*TASK DESCRIPTION*. An exact copy of every entry is needed, with the images left out.
BEGIN SOURCE MATERIAL
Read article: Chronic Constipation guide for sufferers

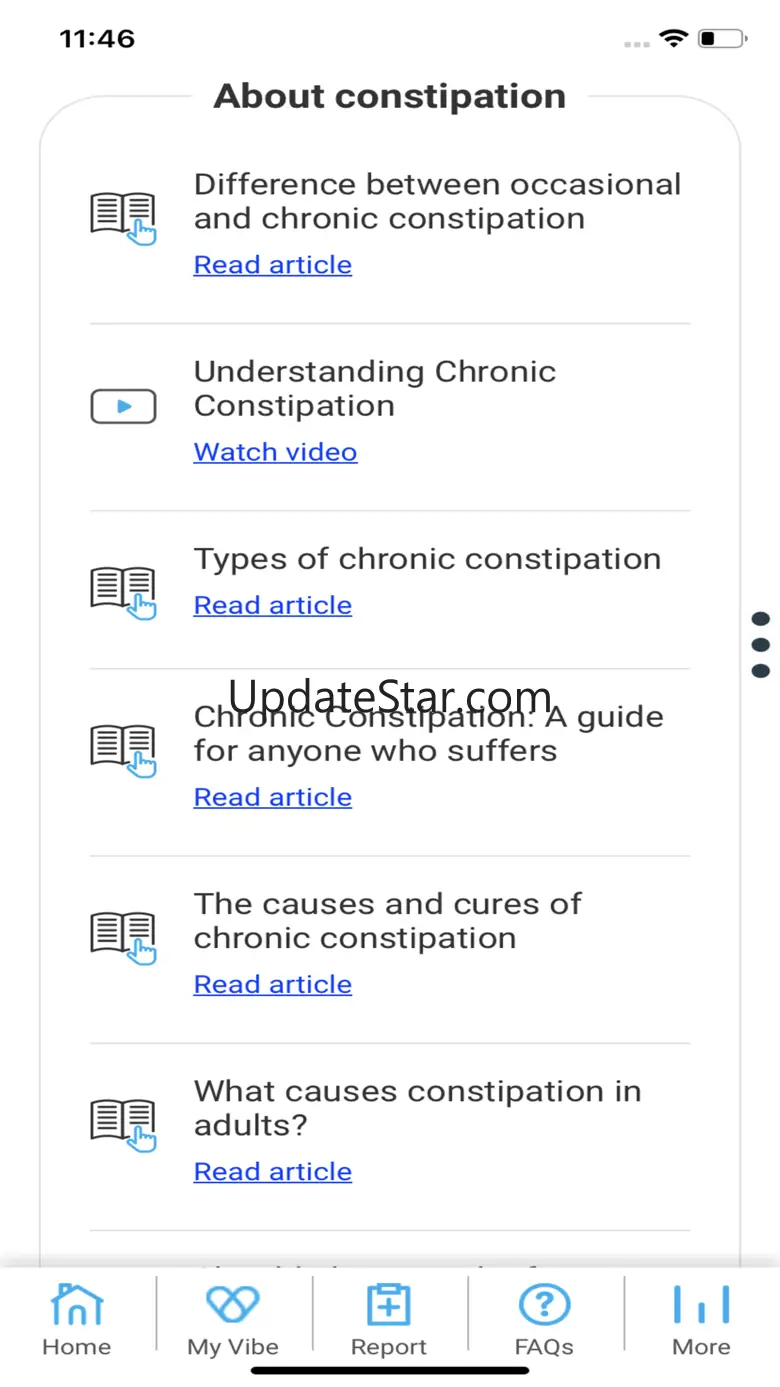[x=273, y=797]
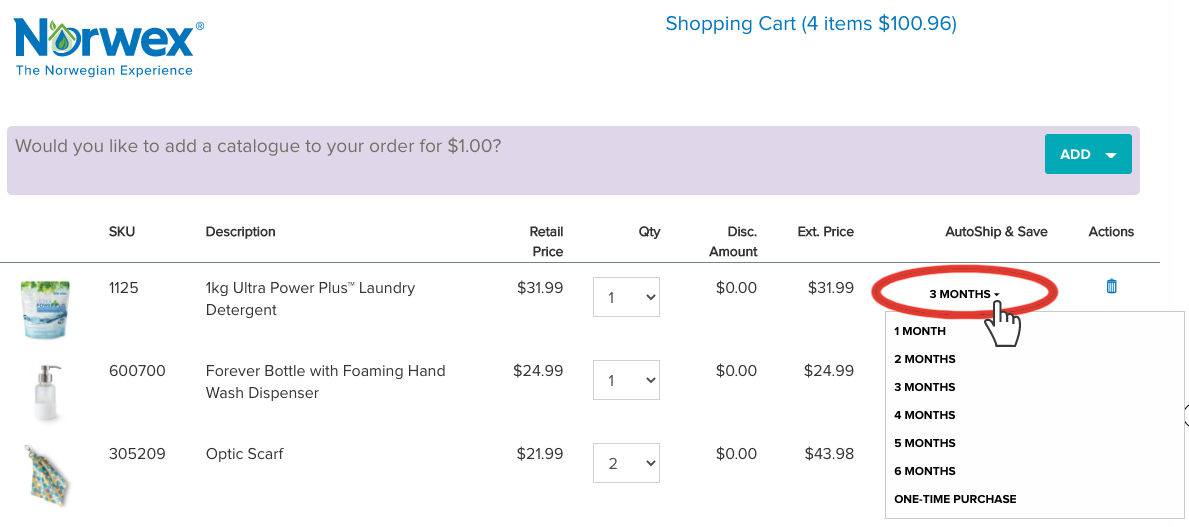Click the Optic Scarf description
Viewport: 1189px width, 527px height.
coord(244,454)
END SOURCE MATERIAL
*RESULT OF THIS TASK*.
Read article: Chronic Constipation guide for sufferers

[x=273, y=797]
Click the Optic Scarf description
Viewport: 1189px width, 527px height.
coord(244,454)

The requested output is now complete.